The plots were established in zones with homogeneous ecological characteristics in order to minimize the number of factors relating to other variables outside the objectives of this study, thus avoiding deviations in the results. The coverage of herbaceous plants or other species was also taken into account so as not to harm the growth and survival of the seedlings [
70,
71]. There were six objective variables (
Table 5): snow permanence and altitude, which are numerical and continuous variables; edaphology, distribution range, and plant community, which are categorical variables; and solar radiation, which is a numerical and discrete variable.
Snow permanence, a continuous variable, is the first variable in the study (
Figure 5). This variable was analyzed via the photographic surveillance of 4 visible watersheds (four viewsheds,
Figure 4), which included all linear working plots (mean area: 8.67; SD: 8.26 ha) for a full year prior to starting plantings (2010–2011 winter). Surveillance visits were performed in intervals of 15.93 SD 3.53 days according to the meteorological events that occurred (e.g., rainfall in the form of storms, snowfall, strong winds, etc.). The result of that single year of monitoring is assumed as a standard measure based on other examples of the periodic monitoring of snow cover during previous and subsequent years [
72,
73]. It was observed that the dominant winds were from the SW in the Sierra Nevada Mountains. Thus, snow packs, conditioned by this factor along with topography, accumulated in the same zones throughout the study, as well as in others years. This persistence of snowpack in spring and summer was also observed in the same places, in agreement with the results of other studies [
74] where no significant interannual variations were perceived for four years (1998–2002) in those locations where snowpack accumulates.

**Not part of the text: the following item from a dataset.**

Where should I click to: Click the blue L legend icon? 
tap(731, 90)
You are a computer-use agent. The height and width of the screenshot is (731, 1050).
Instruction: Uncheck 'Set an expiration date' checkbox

Taking topographic environmental data from the basic 1:10,000 scale map [
75], altitude was another continuous variable, not counting lower altitudes where the presence of snow is insignificant during winter and spring (2250 to 3050 m).
For soil characterization (edaphology), data from the basic 1:100,000 scale map [
76] were used. This categorical variable was later confirmed through in situ field visits to each plot. Three levels were found: humic cambisols, dystric regosols, and rocks and stones.
The distribution range of a taxon is the area of a taxon’s occurrence. In the case of Sierra Nevada, practically every taxon has a different distribution range [
65]. There are up to 13 different distributions, which on many occasions are due to small differences (
Table A1). To be able to make comparisons, they were simplified into the following five categories: widely distributed species; species distributed mainly in the Mediterranean region; species that are alpine, boreo-alpine, circumboreal, or Holartic in the wide sense; species with distributions mainly limited to the Baetic ranges; and species with distributions exclusively or nearly exclusively within the study area (Sierra Nevada).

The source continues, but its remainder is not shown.